One of those movies you don't want to reveal too much of, but just encourage the effort to experience it.

"Caroline"...uh, "Coraline" is a Full-Price Ticket. See it in 3-D, if you can.

* Confession-time: Some movies knock me out, literally. There's a class of movies so dense, so full of "big" ideas that they make me fall asleep. It's like the Brain becomes so loaded, it shuts down prematurely. I noticed this phenomenon seeing "Time Bandits." Then, "Brazil." Then, "The Adventures of Baron Munchausen," and "The Fisher King." Yeah, I buy a Coke at Terry Gilliam films, or I see them twice. "The Nightmare Before Christmas" did it to me.

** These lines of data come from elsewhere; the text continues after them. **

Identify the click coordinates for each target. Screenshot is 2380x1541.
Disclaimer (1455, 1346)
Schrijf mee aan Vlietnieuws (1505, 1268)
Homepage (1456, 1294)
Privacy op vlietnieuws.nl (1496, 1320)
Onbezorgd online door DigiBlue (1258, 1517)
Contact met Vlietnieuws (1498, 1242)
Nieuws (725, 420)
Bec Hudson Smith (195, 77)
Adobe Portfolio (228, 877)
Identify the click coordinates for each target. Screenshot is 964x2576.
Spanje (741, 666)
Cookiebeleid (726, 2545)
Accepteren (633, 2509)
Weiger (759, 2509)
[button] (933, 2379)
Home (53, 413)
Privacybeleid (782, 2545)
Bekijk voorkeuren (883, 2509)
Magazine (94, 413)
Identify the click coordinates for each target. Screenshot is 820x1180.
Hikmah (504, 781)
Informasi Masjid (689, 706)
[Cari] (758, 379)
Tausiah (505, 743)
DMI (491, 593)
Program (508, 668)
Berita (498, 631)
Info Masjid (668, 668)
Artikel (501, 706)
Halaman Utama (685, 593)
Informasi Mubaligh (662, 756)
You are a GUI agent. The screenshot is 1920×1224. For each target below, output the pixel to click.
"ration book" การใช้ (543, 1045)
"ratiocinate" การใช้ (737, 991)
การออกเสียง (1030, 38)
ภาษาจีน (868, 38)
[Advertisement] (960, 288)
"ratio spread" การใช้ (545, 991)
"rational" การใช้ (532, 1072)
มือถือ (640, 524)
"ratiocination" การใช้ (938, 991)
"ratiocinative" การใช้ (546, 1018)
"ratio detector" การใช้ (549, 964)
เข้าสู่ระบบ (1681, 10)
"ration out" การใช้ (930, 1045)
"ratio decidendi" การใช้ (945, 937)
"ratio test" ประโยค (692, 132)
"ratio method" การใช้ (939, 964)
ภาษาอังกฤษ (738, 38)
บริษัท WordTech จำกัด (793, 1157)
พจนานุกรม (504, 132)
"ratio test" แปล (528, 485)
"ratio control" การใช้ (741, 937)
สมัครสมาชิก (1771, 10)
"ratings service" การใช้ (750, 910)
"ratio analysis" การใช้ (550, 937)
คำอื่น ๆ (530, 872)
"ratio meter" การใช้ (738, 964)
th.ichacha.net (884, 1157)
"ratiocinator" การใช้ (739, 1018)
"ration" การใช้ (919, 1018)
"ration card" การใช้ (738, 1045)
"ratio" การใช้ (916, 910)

But not "Star Wars." Not "The Lord of the Rings." Not "The Leopard." No Pixar films have caused me to "crash." I recently saw the four-hour "Che" without a hint of drowsiness. "Coraline" did. I think it has to do with the density of the image, and the speed with which new ideas and new concepts come at you (Foreign or sub-titled films don't do that to me, either, except a Kurosawa film, now and then, and boring, worthless films actually keep me awake at night). I have no explanation for this phenomenon or why those films, but it is occasionally frustrating to me. In case I'm not the only one this happens to, get some sleep before you see "Coraline" or bring some candy, or buy a drink at the theater. Don't miss a frame.